All of these risks to combustor performance and gas turbine parts life must be considered and managed when offering EGR for a particular gas turbine design. GE Vernova recently demonstrated commercially available EGR-capable combustors for F- and HA-Class gas turbines at its combustion test facilities in Greenville, South Carolina.
Exhaust Gas Recirculation: How it works
The EGR system comprises several components (refer to numbered control points on Figure 4):

1. Flue gas dampers to control EGR flow and providing isolation when EGR system is OFF .
2. EGR purge provisions to purge any combustible gasses before EGR system startup .
3. EGR flue gas direct contact cooler (DCC); used to reduce EGR flue gas temperature to minimize the impact on gas turbine performance . The DCC includes enhanced flue gas cleanup to reduce SOx, particulate matter, and NOx .
4. EGR flue gas blower; used to drive the EGR flue gas to the gas turbine inlet and overcome EGR flow system pressure drops.
5. Ducting; used to return the recycled flue gas from the outlet to the inlet of the gas turbine . Due to the volume of flue gas, and required low pressure drop, significant attention must be given to minimizing the length and number of turns.
6. EGR flue gas mixer used to mix the EGR return flue gas with the fresh air entering via the gas turbine filter house. The design objective is a well- mixed flow with minimum pressure drop.
Gas turbine design considerations
EGR requires special consideration be given to several areas of gas turbine plant design to ensure safe, reliable, long-life operation. Key areas involved:
- Combustor: must have a flexible hardware configuration to reliably operate with elevated levels of combustor inlet CO2 and reduced O2 levels .
Both the GE Vernova DLN 2 .6+ Flex (7F gas turbine) and DLN 2 .6 (7HA/9HA gas turbines) dry low NOx combustors have been extensively tested using commercial grade combustors confirming substantial EGR capability.
- Inlet filtration: must use E12 level water-tight filtration to minimize chloride levels in the gas turbine compressor. Requires high efficiency particulate air (HEPA) filters able to block over 99 .5% of the most penetrating particle size (MPPS) blocking waterborne salt that would otherwise introduce air- borne chlorides .

Request 1>
List each line in the entries below that contains the word "Given".

Data for this exercise>

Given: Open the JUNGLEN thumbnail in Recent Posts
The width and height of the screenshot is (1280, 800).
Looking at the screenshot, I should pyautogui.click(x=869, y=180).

...

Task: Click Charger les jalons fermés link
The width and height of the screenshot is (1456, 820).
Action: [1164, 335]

==

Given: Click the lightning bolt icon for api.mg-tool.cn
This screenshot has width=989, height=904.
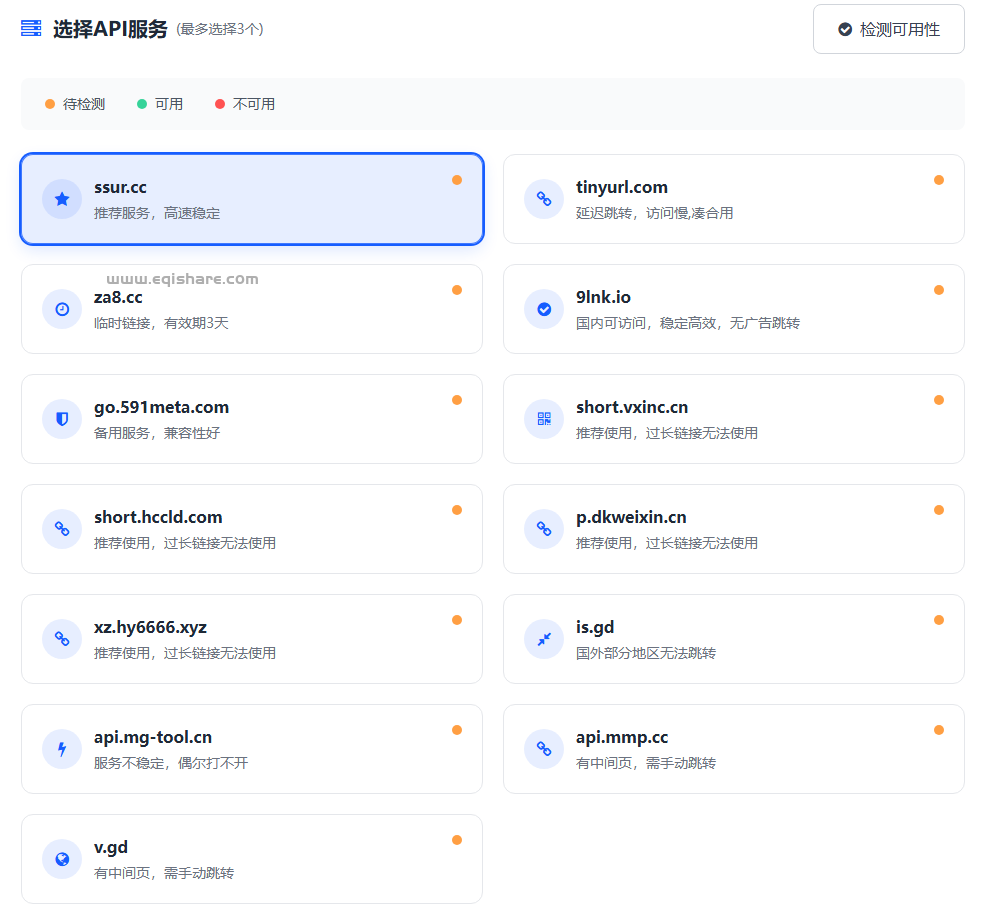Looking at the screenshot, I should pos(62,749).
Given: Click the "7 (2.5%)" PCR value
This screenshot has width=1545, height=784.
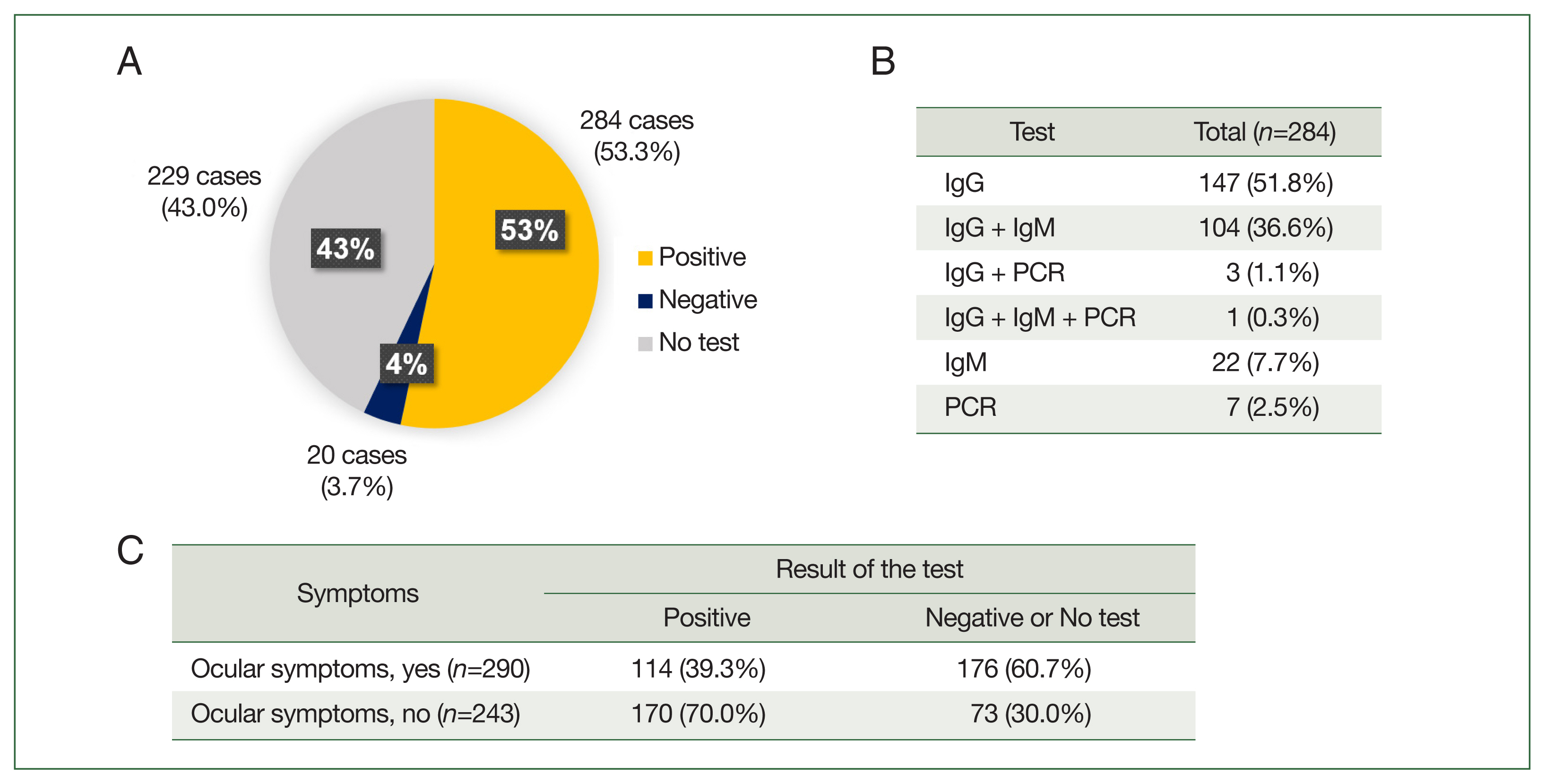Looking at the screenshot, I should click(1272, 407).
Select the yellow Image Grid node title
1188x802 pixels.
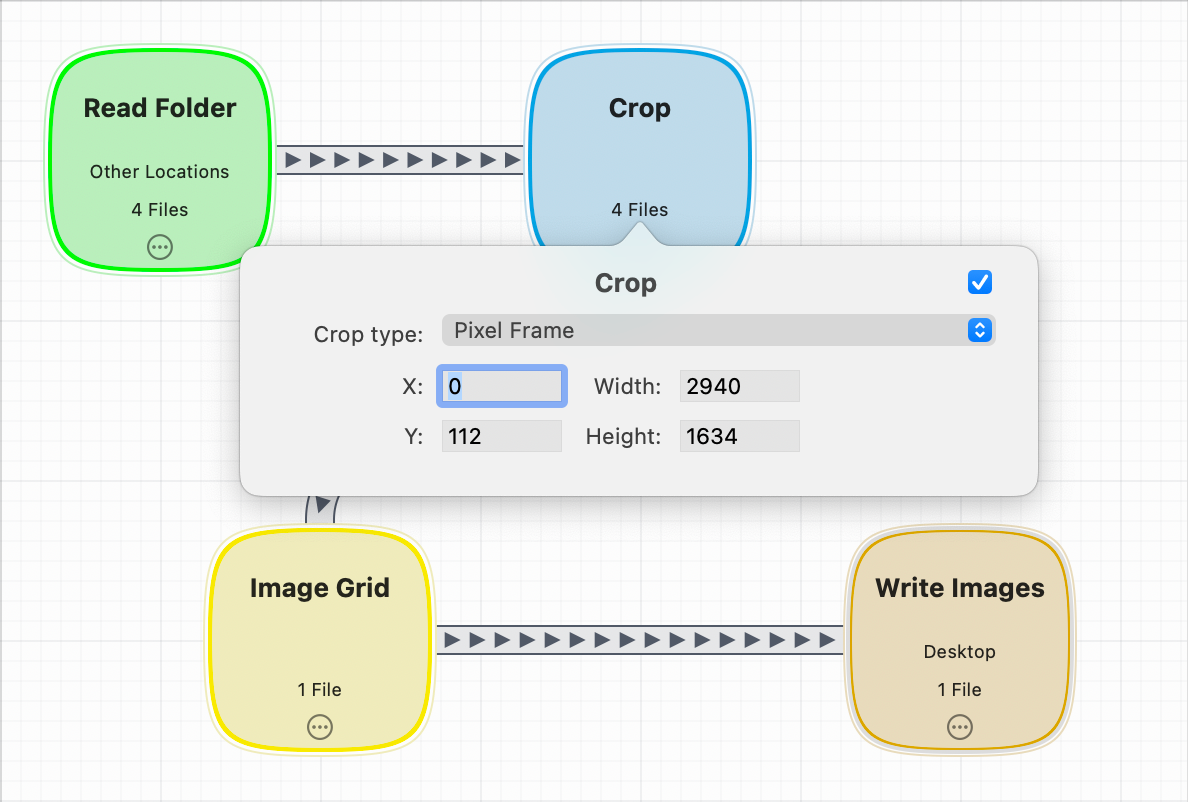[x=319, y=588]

Request 2>
Repeat word for word the portion of the exhaust gas recirculation text above, starting at "6. EGR flue" and ending at "O2 levels .".

Exercise solution 1>
Given: Open the JUNGLEN thumbnail in Recent Posts
Given: Click the lightning bolt icon for api.mg-tool.cn
Given: Click the "7 (2.5%)" PCR value

Exercise solution 2>
6. EGR flue gas mixer used to mix the EGR return flue gas with the fresh air entering via the gas turbine filter house. The design objective is a well- mixed flow with minimum pressure drop.
Gas turbine design considerations
EGR requires special consideration be given to several areas of gas turbine plant design to ensure safe, reliable, long-life operation. Key areas involved:
- Combustor: must have a flexible hardware configuration to reliably operate with elevated levels of combustor inlet CO2 and reduced O2 levels .